On Monday, June 30, 2014, the Supreme Court handed down a decision in favor of Hobby Lobby and its owners, upholding the rights of Americans to live out their faith in daily life, through the closely held businesses they run. The court based its decision on the Religious Freedom Restoration Act (RFRA), which Congress passed in 1993 with nearly unanimous bipartisan support and which was signed into law by President Bill Clinton.

The USCCB welcomes the Supreme Court's decision to recognize that Americans can continue to follow their faith when they run a family business. Justice has indeed prevailed, with the Court respecting the rights of the Green and Hahn families to continue to abide by their faith in how they seek their livelihood, without facing devastating fines.

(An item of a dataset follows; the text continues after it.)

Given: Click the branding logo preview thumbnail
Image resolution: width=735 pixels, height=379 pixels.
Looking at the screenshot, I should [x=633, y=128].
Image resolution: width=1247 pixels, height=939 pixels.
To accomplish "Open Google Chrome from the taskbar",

Importantly, the Supreme Court upheld the Religious Freedom Restoration Act: RFRA serves the common good in countless ways by maximizing religious diversity and the flourishing of civil society. In the words of USCCB President Archbishop Joseph Kurtz, there is a "vital layer of voluntary associations between individual and government, which provide for so many of our needs, and so enrich our lives." Thus, RFRA's legal protections allow many faith-based community organizations to provide critical services to the most vulnerable members of society.

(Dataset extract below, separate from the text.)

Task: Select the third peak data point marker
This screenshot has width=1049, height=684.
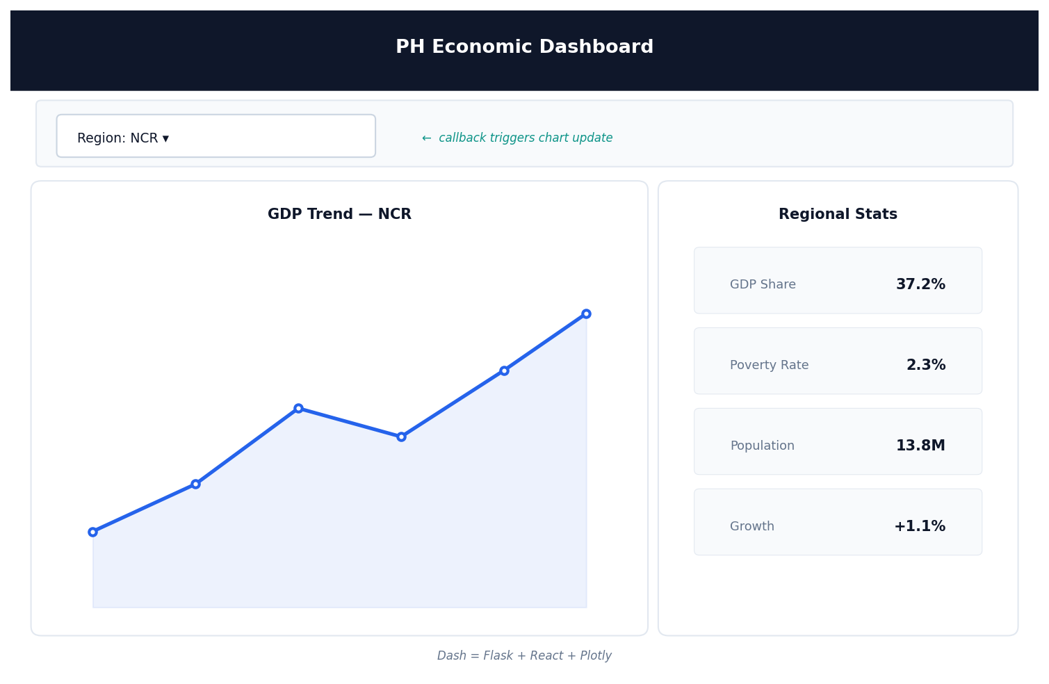Action: (x=298, y=408)

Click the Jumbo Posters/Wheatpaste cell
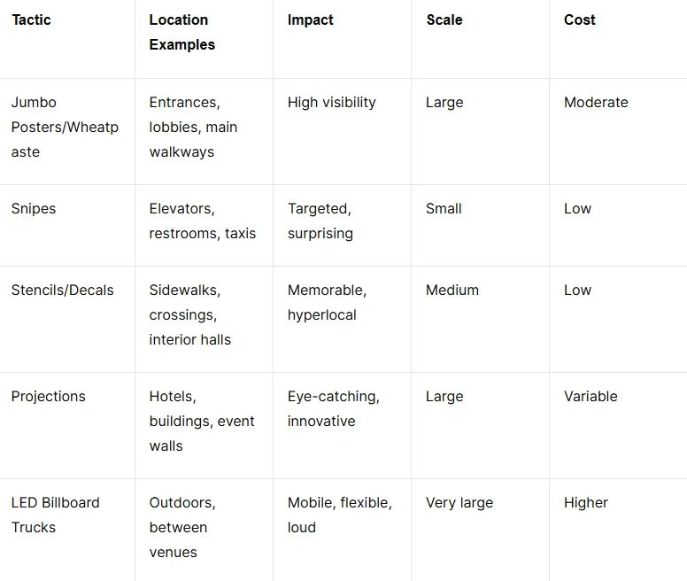pos(65,127)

The Little Sisters of the Poor

On May 16, 2016, the U.S. Supreme Court issued a per curiam opinion in the case of Zubik v. Burwell, in which Catholic and other religious organizations, such as the Little Sisters of the Poor, are challenging the HHS mandate requiring them to facilitate health insurance coverage of sterilization, contraception, and drugs and devices that may cause abortions.

The Court unanimously vacated the decisions before it, remanding the cases to the lower courts with instructions to afford the parties the opportunity to work out an alternative approach to the mandate. In the meantime, the Court forbade the government from imposing taxes or penalties on the organizations for failure to provide the required "notice" and "certification" or otherwise to trigger the "accommodation."

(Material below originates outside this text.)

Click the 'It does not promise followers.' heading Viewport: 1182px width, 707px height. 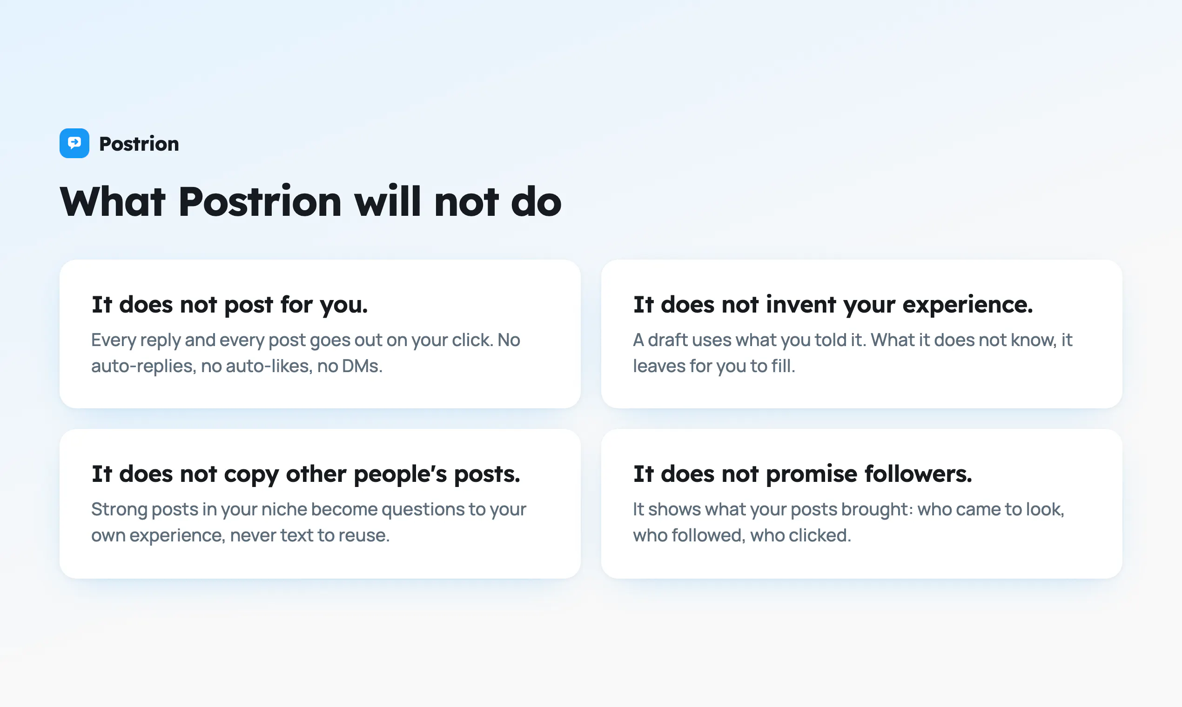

In response to the Court's request that parties work out an alternative, the U.S. Department of Health and Human Services (HHS) requested information on how best to accommodate stakeholders with religious objections to such coverage, while assuring that people with no religious objection can still obtain it.  Answering this request, on September 9, 2016, the U.S. Conference of Catholic Bishops filed comments with HHS objecting to mandated involvement in coverage of abortifacients, contraceptives, and sterilization, on pain of crushing fines.

On June 1, 2017, Archbishop William E. Lori of Baltimore, Chairman of the U.S. Bishops' Ad Hoc Committee for Religious Liberty, issued an initial response to draft interim final regulations that had recently been leaked, saying: "Relief like this is years overdue and would be most welcomed.  ...[Ou]r goal will remain to protect both the conscience of individuals and our mission of sharing the Gospel and serving the poor and vulnerable through our ministries."

Looking Ahead

Scene from a nursing home operated by the Little Sisters of the Poor

Looking ahead, we must redouble our efforts to build a culture that respects religious freedom. We ask for continued protection of RFRA and other laws that protect religious freedom. We also ask for continued prayers for the protection of religious liberty. The Supreme Court has not yet ruled on whether the so-called "accommodation" violates RFRA when applied to charities, hospitals, schools, or other religious non-profit entities, many of which have challenged the accommodation as a burden on their religious exercise.

It is a blessing and privilege to have numerous ministries of service to the poor and the hungry, the sick and the dying.  We continue to hope that these great ministries of service, like the Little Sisters of the Poor and so many others, will prevail in their cases as well.